## [Source passage]

·····

After decades of doing this, it’s very clear to me that all this class work we do alters our business for the better and improves the lives of the people who work here. I am also confident in saying that it strengthens our community and our country. Lately, though, I’ve noticed that their significance—and the fact that we open them to everyone in the organization, regardless of job title, age, or seniority, and pay them to attend—is far greater than what I’d assumed before.
In a piece published two years ago in The Paris Review, the remarkable writer Hanif Abdurraqib—who I admire greatly for passing on the publicity that might come with moving to the East or West Coast, as many artists do, and instead staying rooted in his hometown of Columbus, Ohio—commented on the state of the country. In his words, our society “is obsessed with punishment, particularly for the most marginalized.” As I reflect on what dominates the news and current national trends, what Abdurraqib wrote resonates. It is a difficult reality to get my mind around. As Sarah Harris from the band Dolly Creamer sings in her song “Live in There,” “We’re in a movie that does not move me.”
There are many places, of course, that we can collectively help those who have less. As psychologist Abraham Maslow pointed out in his oft-referenced Hierarchy of Needs, food, shelter, and safety are always the most critical concerns for anyone living on the edge of physical survival. Beyond that, though, Abdurraqib’s insightful comment made me curious:
- What would it look like if, instead of prioritizing punishment and retribution, our society was instead obsessing over education and learning?
- What if businesses across the country were willing to teach finance and philosophy and Servant Leadership and the like to everyone in an organization, from entry-level staff to upper-level managers, helping them think like leaders and engage with complex issues in creative and challenging (in a positive sense) ways?
- What if many of those classes were not just about teaching specific job skills but rather about helping people learn to think? What if they helped people at all levels of the organization grow into themselves and become actively engaged with the sorts of philosophical issues that are usually left to upper-level leaders to grapple with in more formal settings? These kinds of learning opportunities are rarely offered to folks on the front lines. What if making them readily available to all became the national norm?
I realize that we’ve been trying to answer these questions in our day-to-day lives at Zingerman’s for many, many years now. It’s impossible to isolate the impact of all those classes from everything else we do, but I have no hesitation in saying that it’s hugely significant. Without our constant focus on learning and teaching, we would be a very different organization. The classes we teach are, in a sense, another entrée into the benefits of the regenerative studying I wrote about a few weeks ago. They support the growth and development of many dozens of us—probably more, actually—who work here every year!
Our decision to offer so much training came out of our deeply-held belief that people want to learn, that when people are thinking more clearly and cohesively, they feel better and do better; and that everyone in the organizational ecosystem—customers, neighbors, vendors, and community—benefits in the process. We did it because, to us, it just seemed to be the right thing to do. It was intuitive. That said, there’s recent data to back up our long-standing belief. This past spring, the Harvard Business School wrote that “Research shows that companies experience a 17 percent increase in productivity and a 21 percent boost in profitability when employees receive targeted training. … Teams feel valued, empowered, and motivated. This sense of purpose fuels a culture where growth, collaboration, and innovation flourish.”
The idea of constant learning is deeply embedded in the essence of our organization. We like to learn. We want to understand why things are the way they are now and also how they got that way. History major that I am, I’m happy to say that nearly every class we teach includes some history. I will share a whole bunch of that next Tuesday night when I teach my annual Best of 2025 tasting class at the Deli.

·····

## [Written request a]
Answer these questions on the piece about workplace classes:
(i) In which publication did Hanif Abdurraqib's piece appear?
(ii) What increase in productivity does the Harvard Business School cite for targeted training?
(iii) What class will the writer teach next Tuesday night at the Deli?
The records below bear no relation to the text.

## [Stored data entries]
·····

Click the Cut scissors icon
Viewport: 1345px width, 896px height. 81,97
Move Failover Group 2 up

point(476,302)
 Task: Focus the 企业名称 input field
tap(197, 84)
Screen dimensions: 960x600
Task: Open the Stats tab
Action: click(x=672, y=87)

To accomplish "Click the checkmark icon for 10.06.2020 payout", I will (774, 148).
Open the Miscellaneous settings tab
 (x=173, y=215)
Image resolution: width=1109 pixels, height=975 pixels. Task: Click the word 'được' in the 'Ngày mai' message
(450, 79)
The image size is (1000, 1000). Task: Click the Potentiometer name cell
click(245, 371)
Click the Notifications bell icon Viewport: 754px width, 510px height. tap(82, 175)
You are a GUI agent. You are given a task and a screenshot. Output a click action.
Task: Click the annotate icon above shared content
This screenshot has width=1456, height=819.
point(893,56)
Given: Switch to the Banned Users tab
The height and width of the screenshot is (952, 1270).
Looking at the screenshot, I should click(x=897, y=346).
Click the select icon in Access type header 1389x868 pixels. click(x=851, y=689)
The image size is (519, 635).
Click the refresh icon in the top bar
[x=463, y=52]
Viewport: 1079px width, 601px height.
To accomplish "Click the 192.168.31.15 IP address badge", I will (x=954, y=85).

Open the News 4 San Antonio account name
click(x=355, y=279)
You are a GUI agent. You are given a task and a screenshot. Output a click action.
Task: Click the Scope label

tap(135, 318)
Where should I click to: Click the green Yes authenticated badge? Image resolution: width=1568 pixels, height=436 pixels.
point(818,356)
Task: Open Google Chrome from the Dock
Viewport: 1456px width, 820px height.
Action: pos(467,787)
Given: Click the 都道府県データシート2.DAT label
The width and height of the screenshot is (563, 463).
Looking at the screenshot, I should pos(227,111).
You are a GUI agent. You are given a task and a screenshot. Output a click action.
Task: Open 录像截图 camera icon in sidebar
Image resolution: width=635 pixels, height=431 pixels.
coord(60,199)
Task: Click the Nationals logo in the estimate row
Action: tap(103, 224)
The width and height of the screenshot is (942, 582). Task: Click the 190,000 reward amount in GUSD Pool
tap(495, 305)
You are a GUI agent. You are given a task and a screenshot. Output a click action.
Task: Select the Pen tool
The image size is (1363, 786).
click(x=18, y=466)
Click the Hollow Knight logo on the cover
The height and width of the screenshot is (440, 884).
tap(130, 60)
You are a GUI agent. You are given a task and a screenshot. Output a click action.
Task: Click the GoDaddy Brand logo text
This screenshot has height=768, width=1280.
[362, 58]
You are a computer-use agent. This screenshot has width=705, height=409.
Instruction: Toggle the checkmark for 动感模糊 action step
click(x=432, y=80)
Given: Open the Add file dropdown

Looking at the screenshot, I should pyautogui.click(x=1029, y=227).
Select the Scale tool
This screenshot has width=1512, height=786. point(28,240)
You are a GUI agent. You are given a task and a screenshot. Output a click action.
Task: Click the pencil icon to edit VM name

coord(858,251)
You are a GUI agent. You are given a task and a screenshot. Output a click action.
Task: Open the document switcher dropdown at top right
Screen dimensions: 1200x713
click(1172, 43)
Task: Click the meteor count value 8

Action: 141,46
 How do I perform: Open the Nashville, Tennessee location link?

·····

## [Written request b]
Can you duplicate the records, everything from their first line down to and including the line containing "[x=463, y=52]"?

## [Correct answer a]
(i) The Paris Review
(ii) 17 percent
(iii) The annual Best of 2025 tasting class

## [Correct answer b]
Click the Cut scissors icon
Viewport: 1345px width, 896px height. 81,97
Move Failover Group 2 up

point(476,302)
 Task: Focus the 企业名称 input field
tap(197, 84)
Screen dimensions: 960x600
Task: Open the Stats tab
Action: click(x=672, y=87)

To accomplish "Click the checkmark icon for 10.06.2020 payout", I will (774, 148).
Open the Miscellaneous settings tab
 (x=173, y=215)
Image resolution: width=1109 pixels, height=975 pixels. Task: Click the word 'được' in the 'Ngày mai' message
(450, 79)
The image size is (1000, 1000). Task: Click the Potentiometer name cell
click(245, 371)
Click the Notifications bell icon Viewport: 754px width, 510px height. tap(82, 175)
You are a GUI agent. You are given a task and a screenshot. Output a click action.
Task: Click the annotate icon above shared content
This screenshot has width=1456, height=819.
point(893,56)
Given: Switch to the Banned Users tab
The height and width of the screenshot is (952, 1270).
Looking at the screenshot, I should click(x=897, y=346).
Click the select icon in Access type header 1389x868 pixels. click(x=851, y=689)
The image size is (519, 635).
Click the refresh icon in the top bar
[x=463, y=52]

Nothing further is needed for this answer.